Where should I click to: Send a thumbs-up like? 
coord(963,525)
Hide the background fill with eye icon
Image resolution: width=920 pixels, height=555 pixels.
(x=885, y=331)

::::

Restate the whole set of entries exactly.

■ **ANSWER TO THIS EXERCISE**:
Where should I click to: Send a thumbs-up like? 
coord(963,525)
Hide the background fill with eye icon
Image resolution: width=920 pixels, height=555 pixels.
(x=885, y=331)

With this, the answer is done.